── Extract to read

Fireside Chat with Abhishek Biswal

 

1. Airtel is a behemoth with 375 million customers and operates at an entirely different scale. Can you please help us understand this scale?

 

I think, from a “number of customers” point of view, Airtel is a fairly large enterprise. We have in excess of 350 million consumers in our B2C business, and about a million enterprises in our B2B business. When we look at the scale at which we manage these customers, or interact with these customers, you have to look at it from a number of interactions point of view. That’s where the real scale starts.

 

If you look at our digital footprint, which is all our digital channels, we talk to about 150 million consumers every month. And this is essentially across our web app. We get about 200 million walk-ins across our recharge points, which are a point of sale. We get 3 million walk-ins into all our experience zones, monthly. In addition to this, we get 2 million calls a day at each one of our contact centers.

 

Now what happens is these are big numbers. The challenge always for us has been each one of these interactions is essentially a cost to the organization. A call costs us about 80 rupees. Now, if you look at the US, if we had their ARPUs, we would have been happy doing a third of that customer base. But if you look at our customer base in India, our average ARPU is shy of 200 rupees a month. If a customer calls our contact center once a month, they eat away all the money that we hope to make from that customer. So it’s extremely important for us to understand every interaction, predict it, and shorten it.

────
── Recorded information

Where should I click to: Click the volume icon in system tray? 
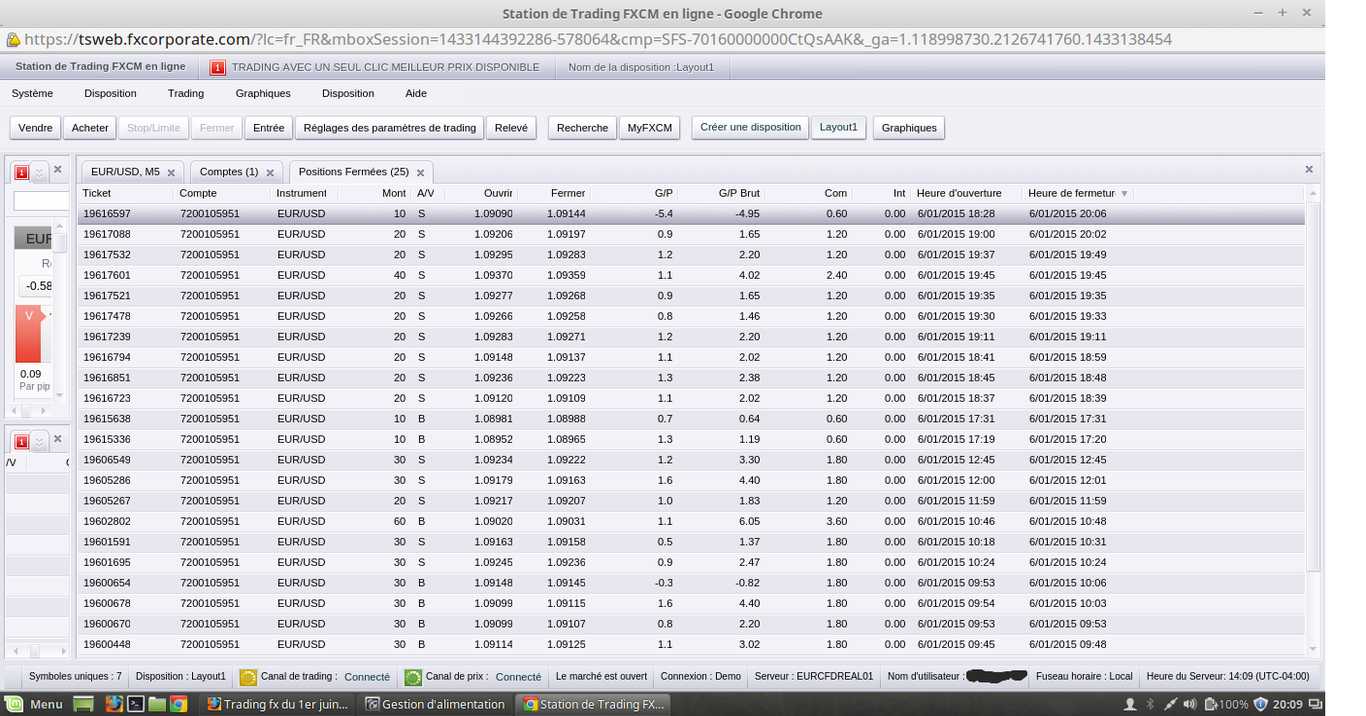pyautogui.click(x=1191, y=704)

────

▶ _Direction 1_:
In the Airtel interview, what does a single call to the contact center cost the company?
▶ _Direction 2_:
Pick up the Airtel interview after its final sentence and continue it in the same voice.
The listing is separate material and has no connection to the Airtel interview.

▶ _Written reply 1_:
About 80 rupees.

▶ _Written reply 2_:
Now, this is easier said than done because you are looking at trying and understanding the entire customer history in that little cusp of a call that we get. We are picking up data across our CRMs across every touchpoint in the last 7 to 10 days that the customer may have interacted with. We also give enough information to the person answering the call in the first 8 to 10 seconds to be able to answer the customer’s query. I think this is where the scale really goes bizarre.

 

You’ve called one of our contact centers. You’ve asked for a resolution. Let’s say it did not get resolved. And you then walk into the store closest to your house, maybe two days later. Your expectation is, “I have spoken to somebody at Airtel. I don’t care how the store person does not know about it.” Hence, just stitching this to the contact center across each of the channels that we have makes it really large and that’s the scale we try and solve for. So it’s not 350 million. It’s essentially solving for the 8-10 interactions per customer per month and stitching that. That’s the problem and that’s the scale of work that we are grappling with.

 

2. Can you elaborate on Airtel’s B2B business such as Airtel Digital, Airtel IQ, Airtel Ads, etc.?

 

Airtel Digital is a fairly new concept for Airtel. Although Airtel is a 25-year-old company, the digital arm was set up five years ago. We looked at what strengths Airtel as an organization has built over 15 to 20 years. And clearly, the network was a strength. We were one of the largest fiber-in-the-ground companies. We were one of the largest radio tower companies because that’s the kind of infrastructure we had built.

 

To build a digital business, we actually stepped back to see what strengths we have and what adjacencies we can actually play in on these strengths. And then really understand if those are viable businesses to be built or not. Do we have the product know-how? Do we have the GTM know-how? And then can we really extract value from them?

 

Now, fast forwarding these five years since we started digital, we today have a flourishing entertainment business – Wynk for music & Xstream for video. We are the largest CPaaS company in India. CPaaS is our programmable APIs for communication. We are the largest IoT connectivity player in the country. The good part is that there are only two other players. So, that wasn’t too hard. We also started an Ads business, which is primarily an audience monetization business.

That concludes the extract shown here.